§ **Your instructions**: Reproduce all entries precisely, down to the last character.

|---|

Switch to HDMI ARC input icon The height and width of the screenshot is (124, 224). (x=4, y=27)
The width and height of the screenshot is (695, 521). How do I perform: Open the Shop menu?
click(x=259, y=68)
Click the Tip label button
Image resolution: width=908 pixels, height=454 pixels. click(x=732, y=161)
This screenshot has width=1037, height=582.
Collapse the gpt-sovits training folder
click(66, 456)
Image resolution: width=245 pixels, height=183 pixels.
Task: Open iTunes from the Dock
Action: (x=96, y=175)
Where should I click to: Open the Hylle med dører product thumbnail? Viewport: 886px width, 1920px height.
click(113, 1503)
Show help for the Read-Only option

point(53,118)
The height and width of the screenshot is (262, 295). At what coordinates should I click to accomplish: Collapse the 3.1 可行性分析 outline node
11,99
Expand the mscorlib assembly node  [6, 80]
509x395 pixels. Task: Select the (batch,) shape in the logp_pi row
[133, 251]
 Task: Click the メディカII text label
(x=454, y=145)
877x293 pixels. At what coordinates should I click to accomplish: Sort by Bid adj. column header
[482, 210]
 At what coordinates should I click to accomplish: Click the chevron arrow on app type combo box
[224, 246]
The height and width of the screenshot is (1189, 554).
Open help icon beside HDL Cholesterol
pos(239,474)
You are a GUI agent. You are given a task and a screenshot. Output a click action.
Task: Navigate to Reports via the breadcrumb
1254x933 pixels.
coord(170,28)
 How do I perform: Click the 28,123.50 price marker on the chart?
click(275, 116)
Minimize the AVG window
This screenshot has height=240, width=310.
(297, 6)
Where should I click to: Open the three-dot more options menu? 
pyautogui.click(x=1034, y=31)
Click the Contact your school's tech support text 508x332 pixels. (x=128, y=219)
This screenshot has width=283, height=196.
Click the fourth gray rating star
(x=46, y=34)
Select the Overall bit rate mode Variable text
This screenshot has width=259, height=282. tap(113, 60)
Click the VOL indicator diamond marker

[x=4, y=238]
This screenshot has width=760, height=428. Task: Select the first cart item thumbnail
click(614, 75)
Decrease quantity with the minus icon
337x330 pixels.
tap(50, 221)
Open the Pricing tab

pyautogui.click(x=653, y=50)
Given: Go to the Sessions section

|---|

§ **Solution for this exercise**:
Switch to HDMI ARC input icon The height and width of the screenshot is (124, 224). (x=4, y=27)
The width and height of the screenshot is (695, 521). How do I perform: Open the Shop menu?
click(x=259, y=68)
Click the Tip label button
Image resolution: width=908 pixels, height=454 pixels. click(x=732, y=161)
This screenshot has width=1037, height=582.
Collapse the gpt-sovits training folder
click(66, 456)
Image resolution: width=245 pixels, height=183 pixels.
Task: Open iTunes from the Dock
Action: (x=96, y=175)
Where should I click to: Open the Hylle med dører product thumbnail? Viewport: 886px width, 1920px height.
click(113, 1503)
Show help for the Read-Only option

point(53,118)
The height and width of the screenshot is (262, 295). At what coordinates should I click to accomplish: Collapse the 3.1 可行性分析 outline node
11,99
Expand the mscorlib assembly node  [6, 80]
509x395 pixels. Task: Select the (batch,) shape in the logp_pi row
[133, 251]
 Task: Click the メディカII text label
(x=454, y=145)
877x293 pixels. At what coordinates should I click to accomplish: Sort by Bid adj. column header
[482, 210]
 At what coordinates should I click to accomplish: Click the chevron arrow on app type combo box
[224, 246]
The height and width of the screenshot is (1189, 554).
Open help icon beside HDL Cholesterol
pos(239,474)
You are a GUI agent. You are given a task and a screenshot. Output a click action.
Task: Navigate to Reports via the breadcrumb
1254x933 pixels.
coord(170,28)
 How do I perform: Click the 28,123.50 price marker on the chart?
click(275, 116)
Minimize the AVG window
This screenshot has height=240, width=310.
(297, 6)
Where should I click to: Open the three-dot more options menu? 
pyautogui.click(x=1034, y=31)
Click the Contact your school's tech support text 508x332 pixels. (x=128, y=219)
This screenshot has width=283, height=196.
Click the fourth gray rating star
(x=46, y=34)
Select the Overall bit rate mode Variable text
This screenshot has width=259, height=282. tap(113, 60)
Click the VOL indicator diamond marker

[x=4, y=238]
This screenshot has width=760, height=428. Task: Select the first cart item thumbnail
click(614, 75)
Decrease quantity with the minus icon
337x330 pixels.
tap(50, 221)
Open the Pricing tab

pyautogui.click(x=653, y=50)
Given: Go to the Sessions section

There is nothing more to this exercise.